Wichtig: Da ein nicht-zertifiziertes Gerät eingesetzt wird, führen Designänderungen unter Umständen zu einer Verletzung der Regeln für ein einfaches Betriebsmittel. Das kann bei einer erneuten Bestellung ein bis zwei Jahre später dazu führen, dass die Bewertung nicht mehr zutrifft. Die Bewertung sollte deshalb möglichst eng an einen Zeitraum oder die Ausführung der Komponente, z.B. Seriennummern zugeschnitten sein. Oft ist es sinnvoller, ein Gerät oder Bauteil mit EU/EG-Baumusterprüfbescheinigung zu verwenden, anstatt ein Bauteil als einfaches elektrisches Betriebsmittel zu qualifizieren.

4. Bei der Auswahl des Pi-Wertes wird die Umgebungstemperatur/Temperaturklasse nicht beachtet!

Viele eigensichere Feldgeräte werden mit einer Auswahl an Pi-Werten bescheinigt, die in Abhängigkeit von der Umgebungstemperatur und/oder der angestrebten Temperaturklasse für den Nachweis der Eigensicherheit angewandt werden sollen. Es ist darauf zu achten, dass bei der Auswahl der richtige Pi-Wert selektiert wird. Es besteht sonst die Gefahr, dass die Oberflächentemperatur des Gerätes der Temperaturklasse der umgebenden explosionsfähigen Atmosphäre überschreitet.

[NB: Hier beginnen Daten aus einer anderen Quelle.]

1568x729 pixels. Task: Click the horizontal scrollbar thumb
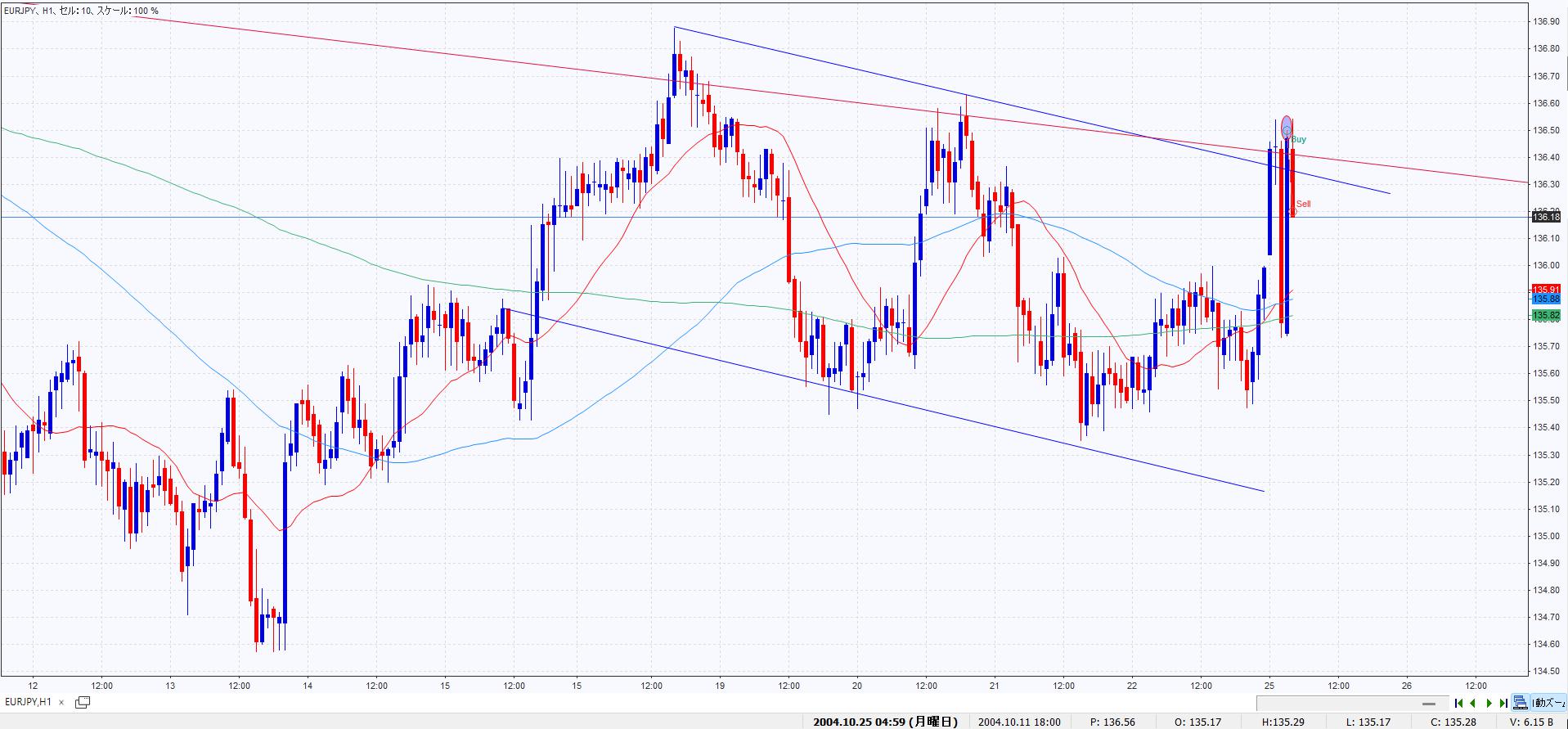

5. Einsatz von Ex i-Verbraucher mit zusätzlichem Ausgangsparameter

Was ist das Problem? Bei der Zusammenschaltung von 4-Leiter-Messumformern (mit 4…20 mA Schnittstelle und separater Stromversorgung) mit galvanischen Trennstufen kann die Ex i-Trennstufe neben den Eingangsparametern Ui, Ii, Pi auch noch einen Wert für Uo mitbringen. Damit wird aus einer einfachen Zusammenschaltung, die nur eine Quelle aufweist, eine komplexe Zusammenschaltung mit zwei Quellen. Es bieten sich folgende Lösungen an:

  • Am einfachsten ist es, eine galvanische Trennstufe einzusetzen, die speziell für diese Anwendung ausgelegt wurde und passende Parameter (ohne Ausgangsparameter) aufweist.
  • Wesentlich aufwendiger ist es, den Nachweis über den Weg der komplexen Zusammenschaltung zu gehen. Der Weg für eine Zusammenschaltung von ausschließlich linearen Quellen ist in der IEC EN 60079-11 beschrieben. Das Vorgehen für die Zusammenschaltung von nicht-linearen Quellen finden Sie in der IEC EN 60079-25.